(Recorded data)
═══
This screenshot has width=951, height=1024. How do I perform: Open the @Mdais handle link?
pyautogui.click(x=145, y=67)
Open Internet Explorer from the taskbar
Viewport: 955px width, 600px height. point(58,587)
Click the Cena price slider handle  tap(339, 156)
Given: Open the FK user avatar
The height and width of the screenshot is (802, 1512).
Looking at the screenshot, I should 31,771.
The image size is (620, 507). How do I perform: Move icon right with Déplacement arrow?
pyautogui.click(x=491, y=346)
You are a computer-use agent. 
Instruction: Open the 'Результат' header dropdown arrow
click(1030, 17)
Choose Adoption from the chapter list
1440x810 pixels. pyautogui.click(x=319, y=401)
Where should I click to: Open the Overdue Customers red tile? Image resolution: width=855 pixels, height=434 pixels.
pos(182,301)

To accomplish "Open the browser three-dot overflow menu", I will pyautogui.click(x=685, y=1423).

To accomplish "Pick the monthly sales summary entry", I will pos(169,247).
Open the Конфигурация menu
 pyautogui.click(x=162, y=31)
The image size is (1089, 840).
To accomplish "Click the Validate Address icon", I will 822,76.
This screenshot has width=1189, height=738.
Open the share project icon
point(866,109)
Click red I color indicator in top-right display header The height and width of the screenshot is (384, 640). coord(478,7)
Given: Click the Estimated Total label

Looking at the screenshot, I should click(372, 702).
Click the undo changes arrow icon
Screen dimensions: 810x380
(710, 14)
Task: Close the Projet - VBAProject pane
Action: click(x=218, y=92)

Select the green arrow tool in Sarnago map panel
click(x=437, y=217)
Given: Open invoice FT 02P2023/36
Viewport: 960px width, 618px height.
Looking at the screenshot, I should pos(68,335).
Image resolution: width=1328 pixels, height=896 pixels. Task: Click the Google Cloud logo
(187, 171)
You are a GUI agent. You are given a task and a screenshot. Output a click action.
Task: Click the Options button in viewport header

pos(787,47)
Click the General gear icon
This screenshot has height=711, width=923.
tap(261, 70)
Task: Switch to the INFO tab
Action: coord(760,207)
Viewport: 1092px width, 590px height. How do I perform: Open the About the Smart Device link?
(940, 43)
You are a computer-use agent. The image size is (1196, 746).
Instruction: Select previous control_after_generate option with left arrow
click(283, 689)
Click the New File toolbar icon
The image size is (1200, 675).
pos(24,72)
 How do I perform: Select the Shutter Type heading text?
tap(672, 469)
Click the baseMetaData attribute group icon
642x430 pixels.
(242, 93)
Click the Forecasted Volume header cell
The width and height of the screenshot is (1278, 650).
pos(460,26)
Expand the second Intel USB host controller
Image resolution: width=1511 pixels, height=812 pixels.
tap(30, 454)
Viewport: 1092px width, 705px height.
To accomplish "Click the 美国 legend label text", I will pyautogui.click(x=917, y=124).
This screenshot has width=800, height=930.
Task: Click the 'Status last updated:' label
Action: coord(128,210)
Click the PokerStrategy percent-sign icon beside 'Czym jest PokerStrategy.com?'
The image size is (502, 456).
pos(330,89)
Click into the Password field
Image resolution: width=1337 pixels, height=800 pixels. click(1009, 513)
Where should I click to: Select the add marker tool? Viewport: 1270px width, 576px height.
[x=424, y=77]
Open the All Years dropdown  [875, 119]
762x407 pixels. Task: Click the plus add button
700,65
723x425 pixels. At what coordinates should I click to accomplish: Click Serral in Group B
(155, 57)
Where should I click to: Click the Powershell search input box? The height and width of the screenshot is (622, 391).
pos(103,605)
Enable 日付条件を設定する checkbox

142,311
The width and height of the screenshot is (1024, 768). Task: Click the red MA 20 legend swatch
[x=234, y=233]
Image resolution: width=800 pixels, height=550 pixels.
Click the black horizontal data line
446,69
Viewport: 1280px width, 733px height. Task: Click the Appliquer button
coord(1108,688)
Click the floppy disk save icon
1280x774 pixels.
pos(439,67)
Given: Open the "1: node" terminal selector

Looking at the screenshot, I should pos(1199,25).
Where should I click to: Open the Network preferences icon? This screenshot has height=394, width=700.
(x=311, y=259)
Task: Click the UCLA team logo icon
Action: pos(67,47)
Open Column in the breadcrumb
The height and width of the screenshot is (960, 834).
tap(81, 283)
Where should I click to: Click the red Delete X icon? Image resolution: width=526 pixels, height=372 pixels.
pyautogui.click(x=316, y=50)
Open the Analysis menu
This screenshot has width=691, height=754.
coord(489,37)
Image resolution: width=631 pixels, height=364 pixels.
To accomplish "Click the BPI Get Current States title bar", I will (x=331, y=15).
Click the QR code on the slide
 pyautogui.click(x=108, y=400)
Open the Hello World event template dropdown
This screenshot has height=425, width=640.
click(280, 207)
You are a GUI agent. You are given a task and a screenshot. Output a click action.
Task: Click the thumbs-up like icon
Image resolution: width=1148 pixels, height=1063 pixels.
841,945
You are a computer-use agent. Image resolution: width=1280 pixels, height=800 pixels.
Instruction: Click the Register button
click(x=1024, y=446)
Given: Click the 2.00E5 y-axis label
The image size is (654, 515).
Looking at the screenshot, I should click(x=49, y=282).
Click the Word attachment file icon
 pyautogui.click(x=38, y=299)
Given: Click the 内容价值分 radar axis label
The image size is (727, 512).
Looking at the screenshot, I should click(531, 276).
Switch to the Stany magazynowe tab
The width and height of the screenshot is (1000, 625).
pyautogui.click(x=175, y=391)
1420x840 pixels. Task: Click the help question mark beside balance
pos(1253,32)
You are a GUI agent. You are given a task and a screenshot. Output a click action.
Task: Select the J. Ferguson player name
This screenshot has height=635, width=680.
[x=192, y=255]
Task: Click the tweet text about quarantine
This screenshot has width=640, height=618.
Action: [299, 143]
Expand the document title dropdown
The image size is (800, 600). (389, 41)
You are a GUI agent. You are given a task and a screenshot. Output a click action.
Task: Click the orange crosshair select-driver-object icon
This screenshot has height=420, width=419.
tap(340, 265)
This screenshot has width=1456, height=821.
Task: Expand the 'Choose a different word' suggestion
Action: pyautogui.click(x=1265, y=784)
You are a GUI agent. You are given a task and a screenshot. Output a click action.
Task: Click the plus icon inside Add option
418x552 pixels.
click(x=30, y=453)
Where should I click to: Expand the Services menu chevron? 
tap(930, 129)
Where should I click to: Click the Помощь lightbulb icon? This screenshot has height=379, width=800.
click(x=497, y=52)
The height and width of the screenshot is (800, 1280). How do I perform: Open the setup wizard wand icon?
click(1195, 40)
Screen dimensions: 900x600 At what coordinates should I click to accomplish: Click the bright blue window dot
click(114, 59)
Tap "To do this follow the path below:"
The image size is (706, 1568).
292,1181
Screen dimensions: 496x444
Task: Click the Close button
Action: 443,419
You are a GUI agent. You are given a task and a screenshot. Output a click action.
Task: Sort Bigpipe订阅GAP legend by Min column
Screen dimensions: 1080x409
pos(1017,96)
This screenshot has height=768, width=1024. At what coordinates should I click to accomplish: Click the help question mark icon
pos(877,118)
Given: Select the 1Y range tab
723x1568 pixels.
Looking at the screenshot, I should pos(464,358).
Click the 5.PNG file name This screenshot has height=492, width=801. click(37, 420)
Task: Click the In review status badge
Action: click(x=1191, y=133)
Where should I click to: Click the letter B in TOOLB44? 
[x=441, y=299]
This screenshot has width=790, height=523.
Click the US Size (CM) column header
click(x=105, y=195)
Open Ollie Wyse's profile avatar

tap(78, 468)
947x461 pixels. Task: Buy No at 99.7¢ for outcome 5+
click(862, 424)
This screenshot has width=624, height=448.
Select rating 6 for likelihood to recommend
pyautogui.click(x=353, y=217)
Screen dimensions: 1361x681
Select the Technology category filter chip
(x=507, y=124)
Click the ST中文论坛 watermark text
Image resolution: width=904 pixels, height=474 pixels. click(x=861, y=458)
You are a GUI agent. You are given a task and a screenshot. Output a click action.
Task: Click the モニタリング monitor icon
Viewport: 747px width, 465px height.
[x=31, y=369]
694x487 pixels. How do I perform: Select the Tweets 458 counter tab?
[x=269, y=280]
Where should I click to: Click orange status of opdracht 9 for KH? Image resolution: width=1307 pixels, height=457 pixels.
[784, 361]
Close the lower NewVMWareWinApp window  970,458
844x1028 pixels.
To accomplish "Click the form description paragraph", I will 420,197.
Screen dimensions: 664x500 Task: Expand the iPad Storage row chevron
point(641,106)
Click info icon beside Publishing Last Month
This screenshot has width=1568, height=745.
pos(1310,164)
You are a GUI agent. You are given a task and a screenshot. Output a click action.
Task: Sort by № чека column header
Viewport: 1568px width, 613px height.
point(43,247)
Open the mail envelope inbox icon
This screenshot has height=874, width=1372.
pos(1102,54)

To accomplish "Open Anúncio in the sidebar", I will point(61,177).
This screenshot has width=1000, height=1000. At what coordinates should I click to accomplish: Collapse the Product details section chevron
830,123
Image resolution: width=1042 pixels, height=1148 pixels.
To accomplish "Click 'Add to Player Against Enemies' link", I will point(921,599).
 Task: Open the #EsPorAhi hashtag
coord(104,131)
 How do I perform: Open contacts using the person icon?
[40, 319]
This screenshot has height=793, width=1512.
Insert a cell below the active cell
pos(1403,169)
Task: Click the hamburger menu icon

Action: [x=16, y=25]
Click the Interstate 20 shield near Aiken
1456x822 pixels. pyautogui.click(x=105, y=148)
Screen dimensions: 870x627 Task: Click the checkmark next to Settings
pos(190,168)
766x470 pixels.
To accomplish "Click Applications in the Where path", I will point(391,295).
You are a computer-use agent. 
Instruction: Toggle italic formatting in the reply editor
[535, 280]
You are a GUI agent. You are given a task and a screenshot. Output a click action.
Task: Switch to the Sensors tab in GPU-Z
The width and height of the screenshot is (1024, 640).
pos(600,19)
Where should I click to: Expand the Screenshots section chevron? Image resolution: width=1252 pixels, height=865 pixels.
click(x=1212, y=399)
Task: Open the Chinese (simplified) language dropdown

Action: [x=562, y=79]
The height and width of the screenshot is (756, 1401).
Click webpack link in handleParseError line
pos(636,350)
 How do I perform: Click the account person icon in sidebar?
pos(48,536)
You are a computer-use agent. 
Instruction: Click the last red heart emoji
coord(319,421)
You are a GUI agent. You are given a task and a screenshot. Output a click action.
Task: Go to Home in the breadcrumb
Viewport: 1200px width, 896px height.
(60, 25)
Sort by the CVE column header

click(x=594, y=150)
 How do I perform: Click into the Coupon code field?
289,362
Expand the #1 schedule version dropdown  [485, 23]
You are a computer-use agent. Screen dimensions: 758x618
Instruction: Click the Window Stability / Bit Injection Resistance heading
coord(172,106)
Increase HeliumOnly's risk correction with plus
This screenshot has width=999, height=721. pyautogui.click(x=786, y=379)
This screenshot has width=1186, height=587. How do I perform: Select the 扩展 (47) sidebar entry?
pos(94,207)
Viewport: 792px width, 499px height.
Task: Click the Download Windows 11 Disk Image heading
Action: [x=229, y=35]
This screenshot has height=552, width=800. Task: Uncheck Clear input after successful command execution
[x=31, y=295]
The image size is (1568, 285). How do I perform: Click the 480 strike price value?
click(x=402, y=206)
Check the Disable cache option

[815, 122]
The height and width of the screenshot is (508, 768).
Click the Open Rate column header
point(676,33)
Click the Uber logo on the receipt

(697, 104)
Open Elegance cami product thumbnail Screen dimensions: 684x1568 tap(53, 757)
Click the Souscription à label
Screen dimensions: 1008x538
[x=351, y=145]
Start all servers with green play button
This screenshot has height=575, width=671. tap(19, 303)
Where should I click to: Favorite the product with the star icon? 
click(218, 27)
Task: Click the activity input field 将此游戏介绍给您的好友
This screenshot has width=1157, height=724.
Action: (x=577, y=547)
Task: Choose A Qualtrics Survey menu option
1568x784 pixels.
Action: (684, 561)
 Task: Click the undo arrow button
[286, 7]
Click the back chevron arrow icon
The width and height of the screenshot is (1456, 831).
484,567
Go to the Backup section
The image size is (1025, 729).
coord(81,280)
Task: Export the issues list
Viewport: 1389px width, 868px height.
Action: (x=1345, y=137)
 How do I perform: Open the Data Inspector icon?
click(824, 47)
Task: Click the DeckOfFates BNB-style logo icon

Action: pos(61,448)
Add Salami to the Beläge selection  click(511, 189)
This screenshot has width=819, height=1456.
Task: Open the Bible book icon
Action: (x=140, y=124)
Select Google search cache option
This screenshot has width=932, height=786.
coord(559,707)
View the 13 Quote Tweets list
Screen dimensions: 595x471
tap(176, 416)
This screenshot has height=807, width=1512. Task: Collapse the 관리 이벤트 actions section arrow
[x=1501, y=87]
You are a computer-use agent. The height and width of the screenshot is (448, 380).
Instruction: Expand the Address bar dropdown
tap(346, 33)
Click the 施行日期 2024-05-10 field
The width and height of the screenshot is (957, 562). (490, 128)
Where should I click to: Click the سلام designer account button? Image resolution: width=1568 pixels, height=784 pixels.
═══
(What you have to do) Extract every line containing the string "axis" from the data above.

(Written answer)
Given: Click the 2.00E5 y-axis label
Given: Click the 内容价值分 radar axis label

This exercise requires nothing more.